British Police Forces Lobbied to Use Biased Face Scanning Technology
Law enforcement agencies across the United Kingdom effectively campaigned to use a face scanning system known to be discriminatory against females, young people, and members of ethnic minority groups, after complaining that a more accurate version produced fewer investigative leads.
How the System Works
British police use the national police database to carry out searches using historical face recognition. This procedure involves comparing a reference photograph of a person of interest against a repository of more than 19 million mugshots to find potential matches.
Admitted Bias
The UK interior ministry conceded last week that the technology was flawed. This acknowledgment followed a study by the National Physical Laboratory (NPL) found it misidentified people of Black and Asian heritage and females at much greater frequency than white men. The ministry stated it “had acted on the findings”.
“It prompts the issue of whether this technology only becomes effective if users tolerate biases in race and gender. Convenience is a weak argument for overriding fundamental rights.”
Long-Standing Problem
Official papers reveal that this bias has been known about for more than a year. Furthermore, law enforcement argued to overturn an initial decision that was intended to address the problem.
Police bosses were informed of the system's bias in late 2024. The Home Office-commissioned laboratory study concluded the system was more likely to suggest false positives for photos of women, Black people, and those under 40 years old.
A Reversed Decision
In response, the National Police Chiefs’ Council (NPCC) ordered that the confidence threshold required for potential matches be increased to a level where the bias was greatly diminished.
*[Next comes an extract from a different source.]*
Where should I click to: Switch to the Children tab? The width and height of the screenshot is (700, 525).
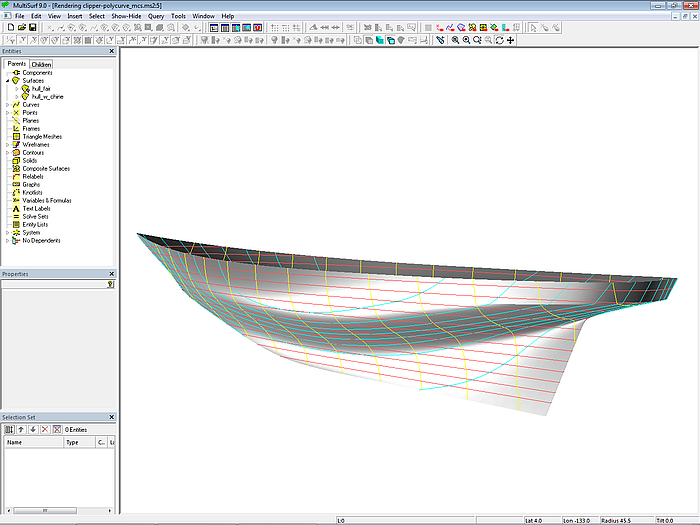pyautogui.click(x=41, y=64)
However, this decision was reversed the following month following complaints from police that the adjusted system was generating fewer “investigative leads”. NPCC documents indicate the higher threshold reduced the proportion of queries that yielded potential matches from over half to a just under 15%.
Profound Inequalities
Although the authorities refused to say what threshold is currently used, the latest NPL study discovered the system could generate incorrect matches for women of Black heritage nearly a hundred times more frequently than for Caucasian women at specific configurations.
The Home Office commented on these results: “The testing identified that in a specific scenarios the software is more likely to wrongly flag some demographic groups in its match reports.”
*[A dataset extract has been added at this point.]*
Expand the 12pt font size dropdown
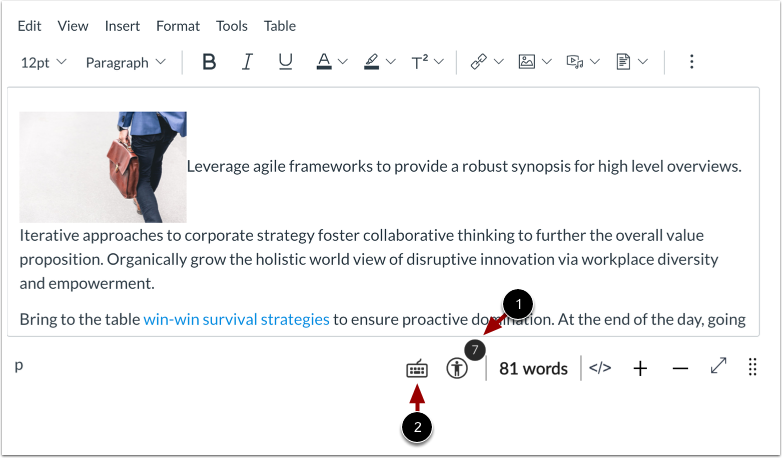782x458 pixels. tap(43, 62)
Balancing Utility and Fairness
Describing the effect of the temporary raise to the system's accuracy setting, the NPCC documents note: “This adjustment greatly lessens the impact of bias across protected characteristics of ethnicity, age and gender but had a significant negative impact on operational effectiveness”. The documents further note that police units argued that “a previously useful tool returned outcomes of questionable value”.
Wider Implementation Proposals
Meanwhile, the UK administration has opened a two-and-a-half-month public review on its proposals to widen the use of biometric scanning systems. Policing minister the relevant minister has labeled the technology as the “most significant advance since genetic fingerprinting”.
Expert and Oversight Concerns
Abimbola Johnson, chair of the independent scrutiny and oversight board for the police race action plan, commented: “We observed scant discussion through race action plan meetings of the facial recognition rollout despite clear relevance with the strategy's goals.
“This disclosure demonstrate yet again that the anti-racism commitments the police has made via the race action plan are not being translated into wider practice. Our reports have cautioned that innovative tools are being rolled out in a context where ethnic inequalities, weak scrutiny and poor data collection continue to exist.
“All deployment of facial recognition must adhere to rigorous official guidelines, be independently scrutinised, and prove it diminishes rather than exacerbates racial disparity.”
Official Statement
A Home Office spokesperson stated: “We takes the findings of the study with utmost gravity and we have implemented changes. A updated software has been externally evaluated and procured, which has no statistically significant bias. It will be tested early next year and will be undergo further assessment.
“The foremost aim is ensuring public safety. This revolutionary tool will assist police to put criminals and rapists behind bars. There is officer review in each stage of the process and no arrest or charge would be pursued without trained officers meticulously examining the output.”